Problem details :: Format every line of the rows as a numbered list, skipping blank lines and leaving the pictures out.

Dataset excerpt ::
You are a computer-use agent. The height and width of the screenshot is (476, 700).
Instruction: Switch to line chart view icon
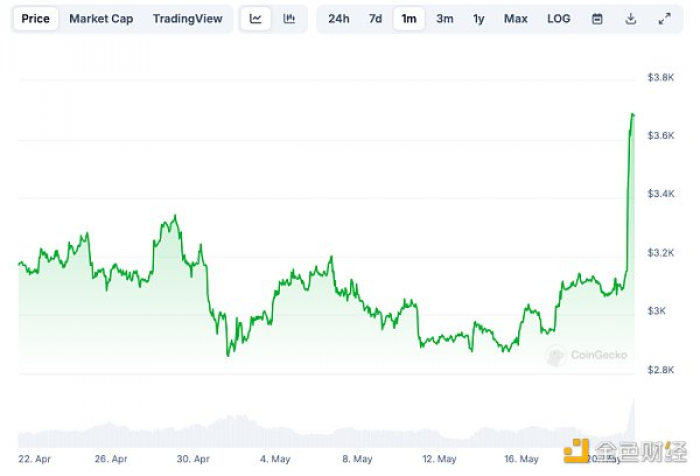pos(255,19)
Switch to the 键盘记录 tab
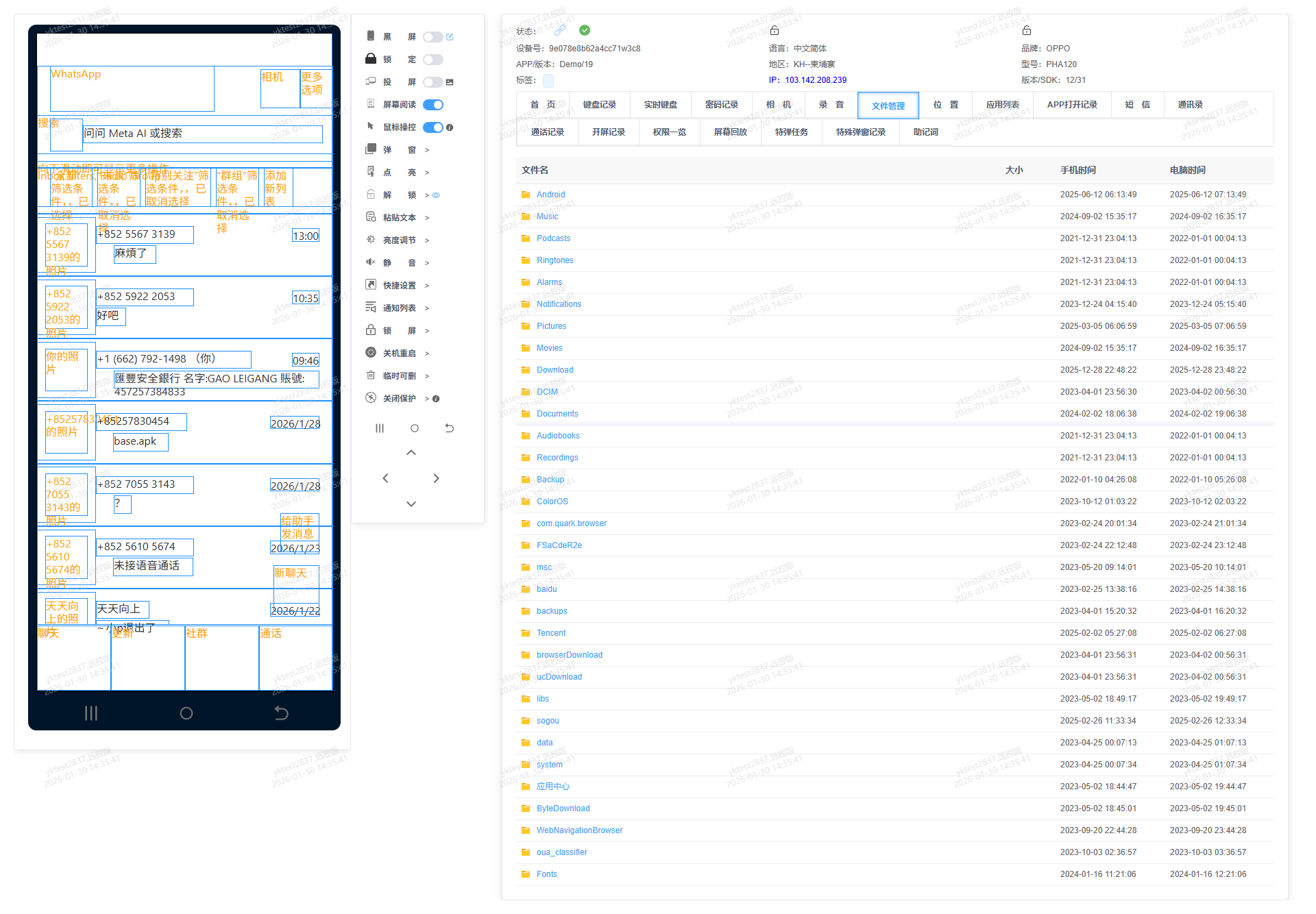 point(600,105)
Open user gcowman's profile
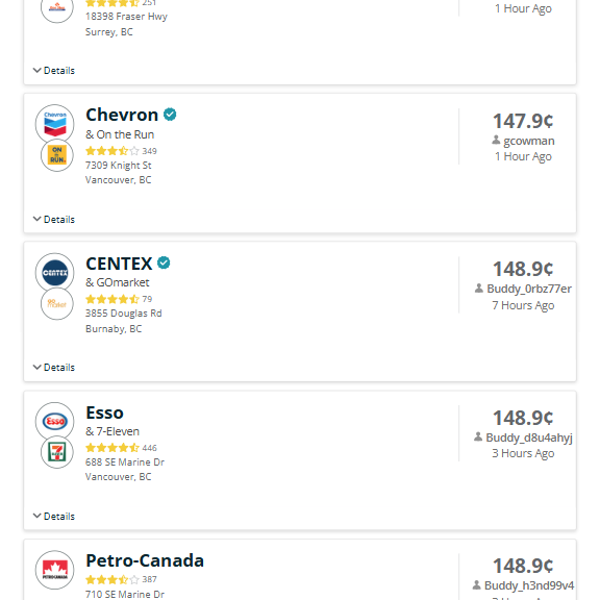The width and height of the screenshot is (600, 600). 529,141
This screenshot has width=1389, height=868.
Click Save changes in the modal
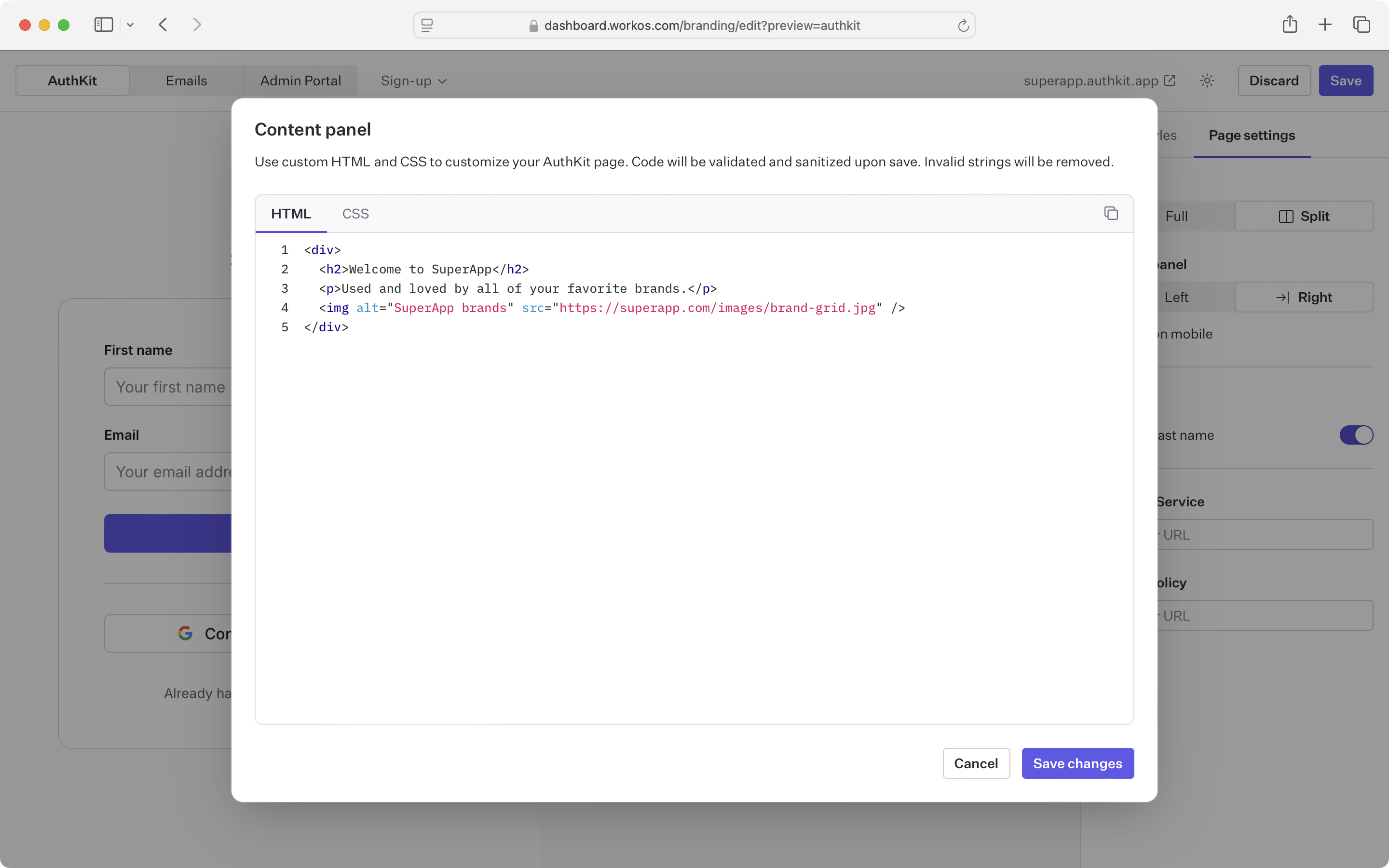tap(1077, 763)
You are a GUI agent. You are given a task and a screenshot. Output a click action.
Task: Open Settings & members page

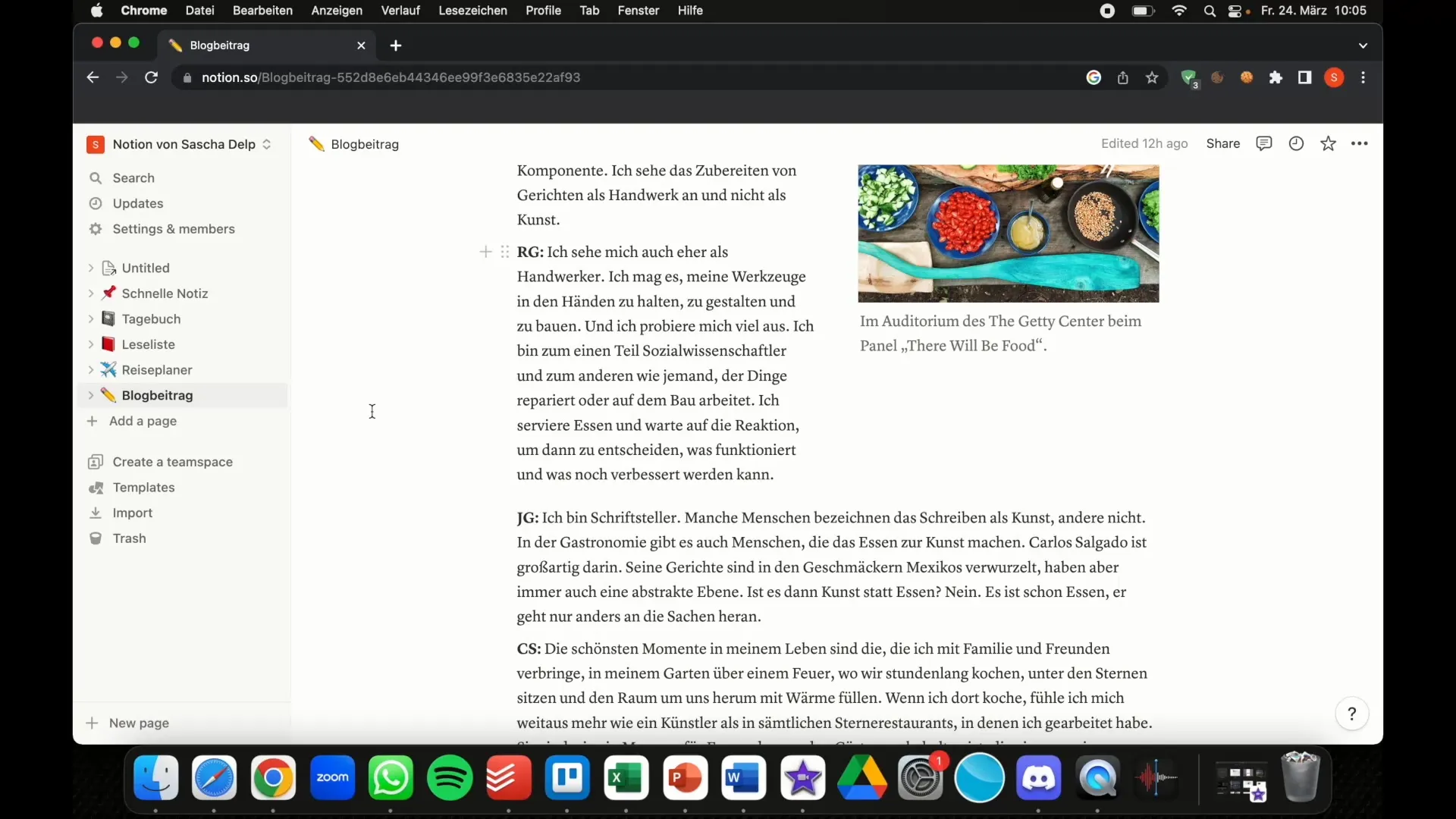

Finished exercise ::
1. You are a computer-use agent. The height and width of the screenshot is (476, 700).
2. Instruction: Switch to line chart view icon
3. pos(255,19)
4. Switch to the 键盘记录 tab
5.  point(600,105)
6. Open user gcowman's profile
7. The width and height of the screenshot is (600, 600). 529,141
8. This screenshot has width=1389, height=868.
9. Click Save changes in the modal
10. tap(1077, 763)
11. You are a GUI agent. You are given a task and a screenshot. Output a click action.
12. Task: Open Settings & members page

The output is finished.